• GIVEN REQUEST
Please duplicate part of the passage below on federal pay raise proposals word for word, starting with "But that proposal could" and going on through "for their work.".

• EXCERPTED PASSAGE
━━━━━━━━
Van Hollen is the ranking member of the House Budget Committee Ranking Member and  was critical of the President’s 1.6 percent proposal.

A proposal for a 3.8 percent federal pay raise didn’t go far when Rep. Gerry Connolly (D-Va.) introduced the Federal Adjustment of Income Rates Act (FAIR Act) in January 2015. The bill had about two dozen sponsors, including Del. Eleanor Holmes Norton (D-D.C.) and Reps. Elijah Cummings (D-Md.) and Van Hollen.

But that proposal could gain some new life.

“I promise you, I will do everything in my power to make sure you are fairly compensated for your work and you get meaningful pay raises,” Cummings said at AFGE’s legislative conference.

Though only a 3.8 percent raise, Cox said it’s a better offer than what the President is set to request.

“Obviously, if the Congress would vote for 3.8, I’d still ask for 5.3, but I’d probably be a hell of a lot happier than with a 1.6,” he said.

This isn’t the first impassioned speech Cummings has given to thank federal employees. And members like Norton, Van Hollen and Rep. Mark Tekano (D-Calif.), who also spoke to AFGE members Feb. 8, have large constituencies of federal employees in their districts and often recognize them for their work.

But AFGE said it wants more members of Congress — even those who don’t have large military bases or agency field offices in their districts — to become vocal advocates for the federal workforce.
━━━━━━━━
• SUPPLIED DATA
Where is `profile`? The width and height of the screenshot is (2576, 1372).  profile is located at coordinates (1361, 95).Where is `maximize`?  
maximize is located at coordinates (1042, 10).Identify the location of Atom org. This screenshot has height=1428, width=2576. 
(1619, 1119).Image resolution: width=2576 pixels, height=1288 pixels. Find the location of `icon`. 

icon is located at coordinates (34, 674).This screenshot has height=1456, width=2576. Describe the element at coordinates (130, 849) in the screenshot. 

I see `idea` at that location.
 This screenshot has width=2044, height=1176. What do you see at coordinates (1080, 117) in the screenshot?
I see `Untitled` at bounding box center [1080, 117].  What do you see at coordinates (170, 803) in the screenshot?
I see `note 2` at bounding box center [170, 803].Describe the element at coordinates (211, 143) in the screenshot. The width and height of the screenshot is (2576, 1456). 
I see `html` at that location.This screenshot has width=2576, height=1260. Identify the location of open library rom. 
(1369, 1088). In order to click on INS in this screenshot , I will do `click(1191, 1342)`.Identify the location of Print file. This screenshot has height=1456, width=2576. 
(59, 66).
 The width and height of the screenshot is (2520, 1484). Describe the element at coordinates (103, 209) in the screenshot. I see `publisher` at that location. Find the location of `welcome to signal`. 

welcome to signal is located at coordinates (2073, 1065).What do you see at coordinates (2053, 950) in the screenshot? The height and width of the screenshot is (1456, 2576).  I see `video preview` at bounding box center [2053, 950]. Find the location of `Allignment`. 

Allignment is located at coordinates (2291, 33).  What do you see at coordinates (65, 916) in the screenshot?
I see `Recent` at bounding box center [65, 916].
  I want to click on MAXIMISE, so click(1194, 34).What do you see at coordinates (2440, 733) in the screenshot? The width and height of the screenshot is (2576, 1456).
━━━━━━━━
• ANSWER TO THE TASK
But that proposal could gain some new life.

“I promise you, I will do everything in my power to make sure you are fairly compensated for your work and you get meaningful pay raises,” Cummings said at AFGE’s legislative conference.

Though only a 3.8 percent raise, Cox said it’s a better offer than what the President is set to request.

“Obviously, if the Congress would vote for 3.8, I’d still ask for 5.3, but I’d probably be a hell of a lot happier than with a 1.6,” he said.

This isn’t the first impassioned speech Cummings has given to thank federal employees. And members like Norton, Van Hollen and Rep. Mark Tekano (D-Calif.), who also spoke to AFGE members Feb. 8, have large constituencies of federal employees in their districts and often recognize them for their work.